# dakota decoys



## Ducky_Hunter (Mar 3, 2005)

hey are the heads flocked on dakota decoys they look like a great decoys


----------



## Leo Porcello (Jul 10, 2003)

Yes they are. To me they look a ton better in person then they do in pictures.


----------



## dfisher (Oct 12, 2007)

They look pretty danged good in the pictures too.
Dan


----------



## Ducky_Hunter (Mar 3, 2005)

thanks for the info guys I guess I will have to get me some of these


----------



## flight cancled (Aug 28, 2007)

to me they look kinda funny cause it looks like they have two massive humps on the back but maybe thats just the picture highlighting that area. just my :2cents:


----------



## justund223 (Aug 28, 2006)

to me for the price they are charging i rather go with ffds or even bigfoots just my :2cents:


----------



## mshutt (Apr 21, 2007)

I also have to agree with justin...If i had the money to go with the FFD or dakota i would definetly choose the FFD because on too many occasions there is either rain, fog, dew, or morning frost that gets on the decoys, and if the sun shines, the decoys might as well have a hunter orange vest on because they shine so bad(any nonflocked decoy). If you take care of your decoys, and dont mind hauling around 6 slot bags, the FFD are the way to go...But if you are the kind of guy that tosses the decoys into a trailor, the dakota decoy has the durability of a big foot if not better!


----------



## goosebusters (Jan 12, 2006)

But you guys are forgetting that you could buy Dakota decoys and actually be proud of what is in your trailer. Or you could buy FFDs and believe that they actually make a difference.


----------



## averyghg (Oct 16, 2006)

goosebusters said:


> But you guys are forgetting that you could buy Dakota decoys and actually be proud of what is in your trailer. Or you could buy FFDs and believe that they actually make a difference.
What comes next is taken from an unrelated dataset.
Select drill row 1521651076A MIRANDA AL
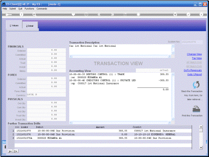This screenshot has height=157, width=209. [x=103, y=138]
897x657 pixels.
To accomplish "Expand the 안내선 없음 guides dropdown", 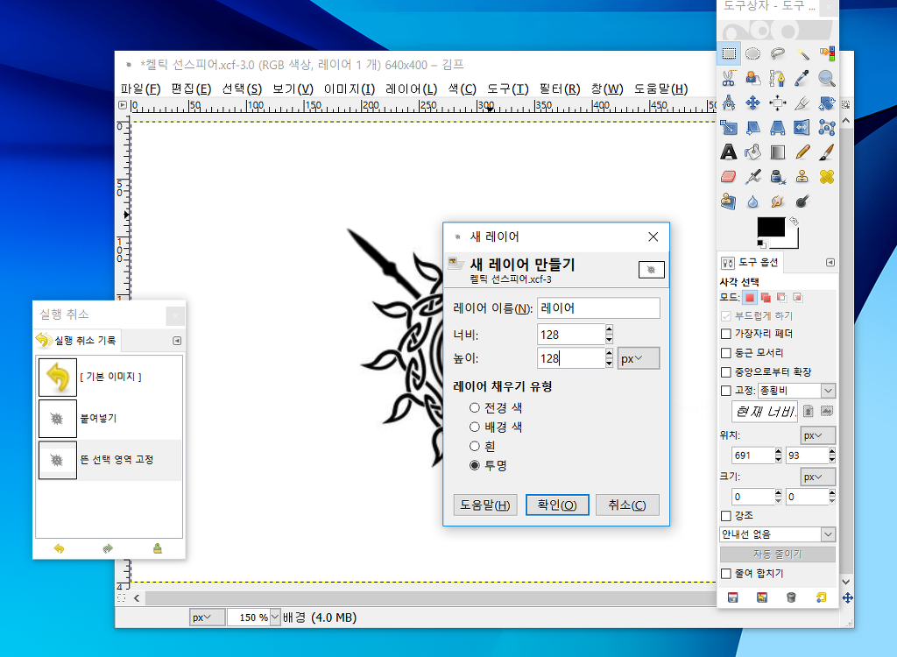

 :roll: spoken by a guy that is a "pro-staffer"


----------



## goosebusters (Jan 12, 2006)

averyghg said:


> :roll: spoken by a guy that is a "pro-staffer"


Good point. But I made an informative decision, plus I get to make calls to suit me, so why not.


----------



## justund223 (Aug 28, 2006)

goosebusters said:


> But you guys are forgetting that you could buy Dakota decoys and actually be proud of what is in your trailer. Or you could buy FFDs and believe that they actually make a difference.


so you don't think your decoys make a difference? Might as well go with the one piece carrylite shells then


----------



## averyghg (Oct 16, 2006)

goosebusters said:


> averyghg said:
> 
> 
> > :roll: spoken by a guy that is a "pro-staffer"
> ...


haha im not gonna lie, GB is pretty damn money as a caller but i like my FFD's and ill defend them at any matter i can!


----------



## USAlx50 (Nov 30, 2004)

mshutt said:


> if you are the kind of guy that tosses the decoys into a trailor, the dakota decoy has the durability of a big foot if not better!


Seriously, they're that durable? It got to the point this year that we were wishing we just had a bunch of oldschool BF's. Dealing the the 6 slots and motion stakes gets old when you are mixing in BFs and you can just start tossing them. I really doubt that we killed more the a couple extra geese over the course of the season because of the motion.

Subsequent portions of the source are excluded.